Disclaimer: This post is pretty old. I keep it around because I’m a sucker for continuity but don’t expect it to be useful, correct or even link to things that still exist.. -DH

At PagerDuty, we have a tradition of going out on a “Last Lecture”. I think PagerDuty has given me more than enough chances to speak over the past 7 years so instead I took it as a chance to share some of the best advice I’ve gotten from my coworkers. The best pieces came from multiple directions so I’ve left them all unsourced.

“The audience wants you to succeed.” That’s the advice that helped me stop dreading public speaking and it’s held true outside of a few charmingly hostile sales calls. Of course they also want me to “Speak slower” and I’m trying. A couple of you have gotten a giggle out of how many times I repeat this in my speaker notes (or write it on my hands). Say a quarter as much, say it half as fast, build context and listen more. Practice more, repeat.

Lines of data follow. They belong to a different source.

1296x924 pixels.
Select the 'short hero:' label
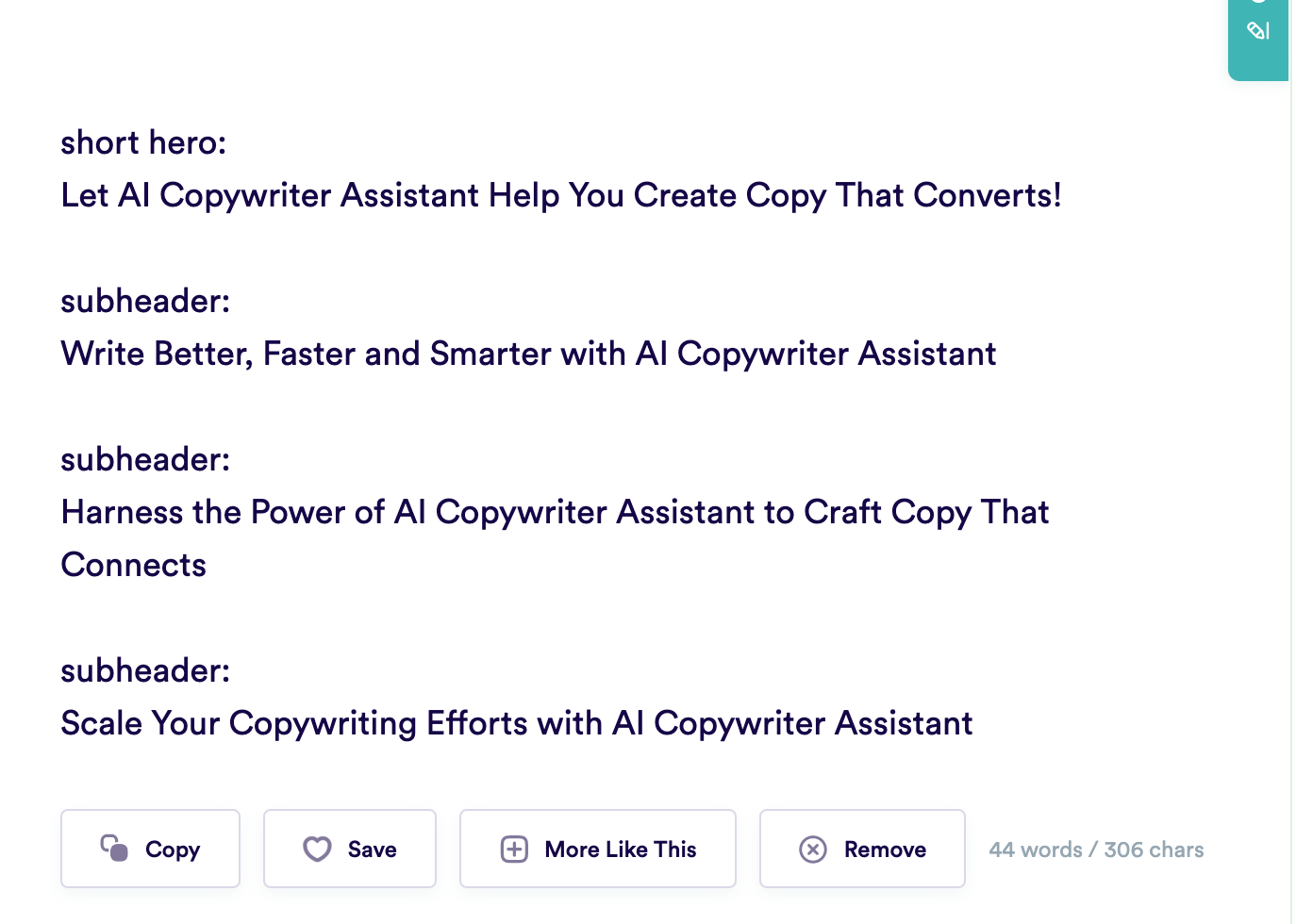(x=143, y=142)
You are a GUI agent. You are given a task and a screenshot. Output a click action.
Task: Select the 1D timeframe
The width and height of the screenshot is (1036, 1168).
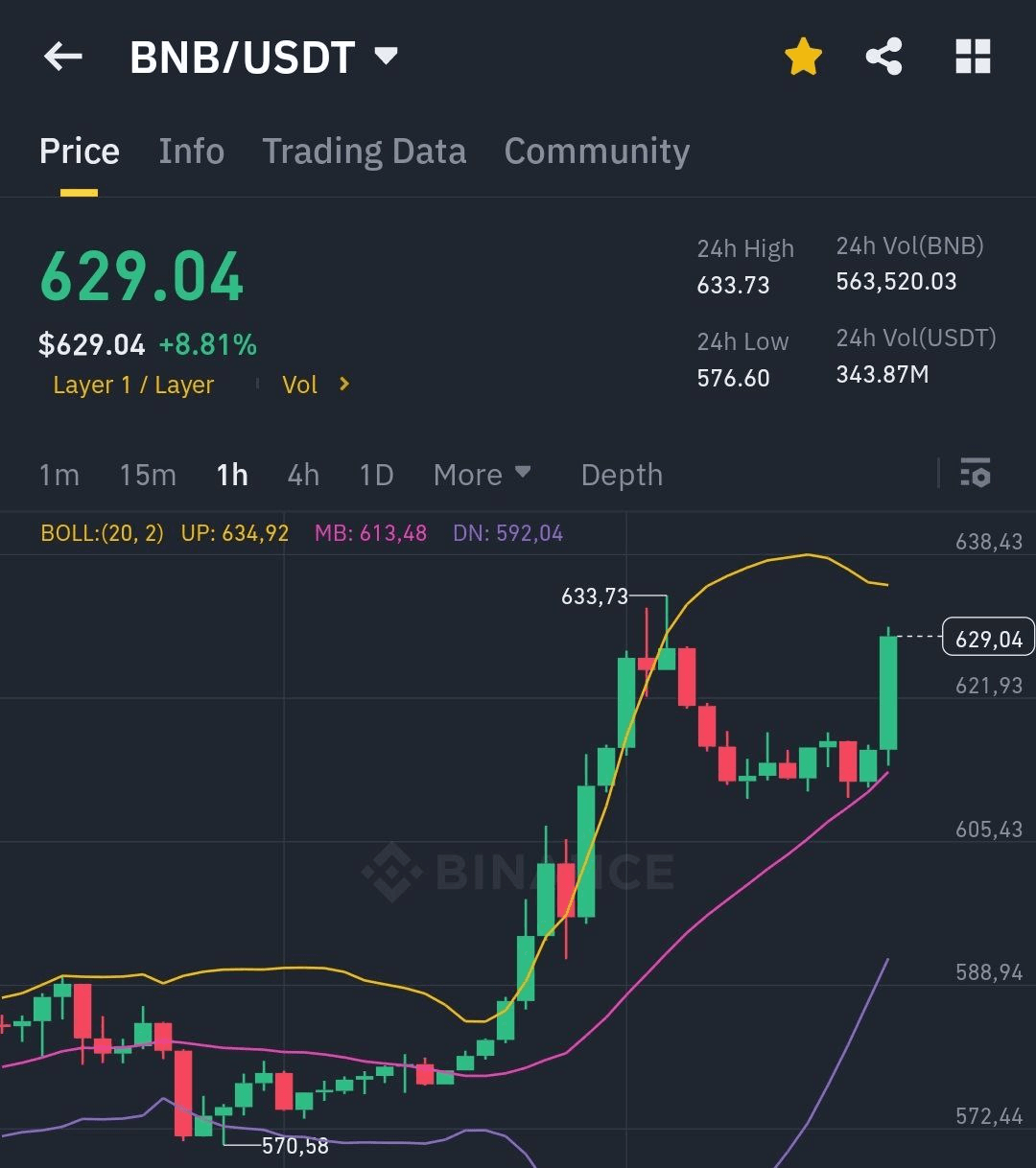tap(376, 475)
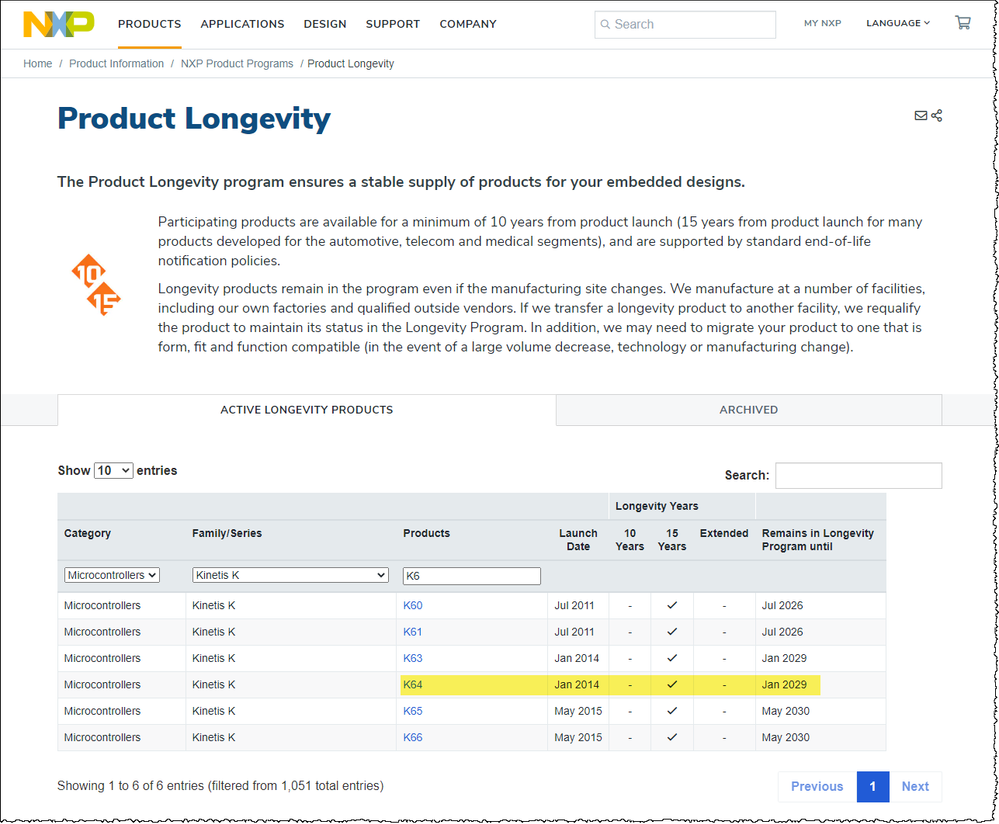Image resolution: width=999 pixels, height=824 pixels.
Task: Click the My NXP link
Action: point(822,23)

Overcommunicate” but remember that context is easily lost and positivity gets destroyed over email. In writing “Something positive sounds neutral, something neutral sounds negative and something negative sounds awful.” One strategy I’ve found works for me is to write the email, and then go meet/call the person instead. It goes both ways too — assume positive intent whenever you get a poorly worded email that sounds like a personal attack :)

Hire people who are better than you.” Early on I had a front row seat to some poorly considered hires and tweaked our hiring process to try to avoid that (if you’ve been blocked from giving a 3-neutral in an interview loop — that’s me). But like most hiring managers & interviewers, I was overthinking how to avoid making mistakes, not how we hire the best people. Now I still ask all candidates the same questions for calibration, but I’m always looking to understand your superpower. The single thing I’m proudest of over the past 7 years is the sheer number of people I’ve helped to bring onboard who completely eclipse me in some skill. Hiring great people makes it a lot easier to “Give away your legos”.

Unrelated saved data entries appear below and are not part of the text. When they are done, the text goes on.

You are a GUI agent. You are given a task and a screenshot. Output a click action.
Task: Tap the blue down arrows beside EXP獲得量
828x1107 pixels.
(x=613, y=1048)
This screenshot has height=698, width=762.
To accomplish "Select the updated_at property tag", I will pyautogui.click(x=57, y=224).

The first one I wrote down was to “Act everyday like you’re running for mayor of the office” — and honestly it’s probably been the hardest advice to act on. My natural happy place looks more like writing a SQL query with a scowl on my face than sitting on a culture panel for new employees. But it’s good advice. This company and every other story you’ll be a part of is made of people — never be afraid to say hello, add someone to LinkedIn, and never keep a compliment to yourself.

“Everyone is the hero of their own narrative” and every interaction you have is going to be framed by their internal monologue more than anything you could say. Command of the Message training does a good job of explaining this, so does How to Talk So Kids Will Listen. When I started, I assumed that us all being on the same team would be enough to build a rapport automatically — it doesn’t. I also assumed that people knew when they had knocked something out of the park — they don’t. It’s mind blowing how often bar-raisers end up beating themselves up over something they did a great job on. Tell them.

“Yup. Stuff’s hard.” I’ll never stop looking for better ways to do things. But sometimes there just isn’t an easy way, you have to do the legwork. When I moved here from Canada, I assumed that these nerfgun wielding goofballs in the corner of a greeting card company (our actual office when I joined) wouldn’t make it and I’d be out of a job — but they did we did and now we are worth more than a billion dollars. We add more ARR in a week than I thought we’d ever get to — and I’m scared to leave that. But “If it doesn’t scare you, don’t do it.

Don’t be a stranger. You’ll see me again. It’s been an honour working with all of you.